União estável tem reconhecimento legal e pode ser registrada em cartório

Casal que vive em convivência pública e duradoura pode formalizar a união em escritura, com efeitos civis e patrimoniais

A união estável é reconhecida no Brasil como entidade familiar, equiparada ao casamento para efeitos civis e patrimoniais. A caracterização exige convivência pública, contínua e duradoura, com objetivo de constituição de família. O casal pode formalizar a união em cartório, com escritura pública, ou ter a união reconhecida pela Justiça.

Requisitos

A união estável caracteriza-se pela convivência pública (visível à comunidade), contínua (sem interrupções relevantes) e duradoura (com permanência no tempo). O Código Civil não exige prazo mínimo, mas a duração é elemento relevante na análise.

O objetivo de constituição de família é central. Relacionamentos sem o propósito de família, mesmo duradouros, não configuram união estável.

Diferença para casamento

O casamento exige cerimônia civil, com habilitação prévia, publicação de proclamas e celebração. A união estável dispensa formalidades, podendo existir sem qualquer registro. A escritura em cartório é facultativa, apenas para fins probatórios.

Os efeitos jurídicos são semelhantes. Direitos sucessórios, partilha de bens, pensão alimentícia, inclusão em plano de saúde e demais consequências aplicam-se em ambos os casos.

Escritura pública

O casal pode formalizar a união em cartório de notas, com escritura pública. O documento contém dados dos conviventes, declaração da existência da união, eventual data de início e definição do regime de bens.

A escritura facilita a comprovação da união em situações como inclusão em plano de saúde, recebimento de pensão por morte, partilha em caso de separação e demais atos.

Regime de bens

Salvo declaração em contrário, a união estável segue a comunhão parcial de bens. Os bens adquiridos por esforço comum durante a união se comunicam. Bens anteriores e recebidos por herança ou doação a cada conviente permanecem individuais.

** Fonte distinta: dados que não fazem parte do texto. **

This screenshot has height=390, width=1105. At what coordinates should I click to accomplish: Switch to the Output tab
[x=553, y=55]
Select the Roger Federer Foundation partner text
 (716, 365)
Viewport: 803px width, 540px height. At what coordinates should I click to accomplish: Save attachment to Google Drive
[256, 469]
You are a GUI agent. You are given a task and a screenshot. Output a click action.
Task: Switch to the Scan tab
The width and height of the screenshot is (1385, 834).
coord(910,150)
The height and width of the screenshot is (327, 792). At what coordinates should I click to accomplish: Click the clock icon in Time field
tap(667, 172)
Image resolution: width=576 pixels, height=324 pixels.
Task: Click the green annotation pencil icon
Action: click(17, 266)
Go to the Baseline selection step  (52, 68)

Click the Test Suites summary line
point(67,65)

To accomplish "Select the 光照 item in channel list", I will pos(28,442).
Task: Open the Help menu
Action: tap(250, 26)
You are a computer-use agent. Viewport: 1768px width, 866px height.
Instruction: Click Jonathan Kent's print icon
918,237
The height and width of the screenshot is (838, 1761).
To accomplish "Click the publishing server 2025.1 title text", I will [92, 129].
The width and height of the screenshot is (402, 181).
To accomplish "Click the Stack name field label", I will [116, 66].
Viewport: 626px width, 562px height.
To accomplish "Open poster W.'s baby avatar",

O casal pode estabelecer outro regime por contrato escrito, observadas as regras do Código Civil. A definição prévia evita disputas em caso de separação.

Direitos previdenciários

O companheiro tem direito a pensão por morte do INSS, igualmente ao cônjuge. A comprovação da união pode ser feita por escritura, por testemunhas, por registro conjunto em documentos e por demais provas.

O INSS analisa cada caso. A negativa de benefício por questão de prova pode ser contestada na Justiça, com apoio da Defensoria Pública para hipossuficientes.

Dissolução

A união estável termina por acordo entre os conviventes ou por iniciativa de um deles. Não há necessidade de processo judicial em casos sem conflito. Em situações com partilha de bens, filhos menores ou disputa de pensão, a Justiça pode ser acionada.

A consulta de procedimentos, cartórios habilitados e direitos está no portal do TJDFT e da Defensoria Pública.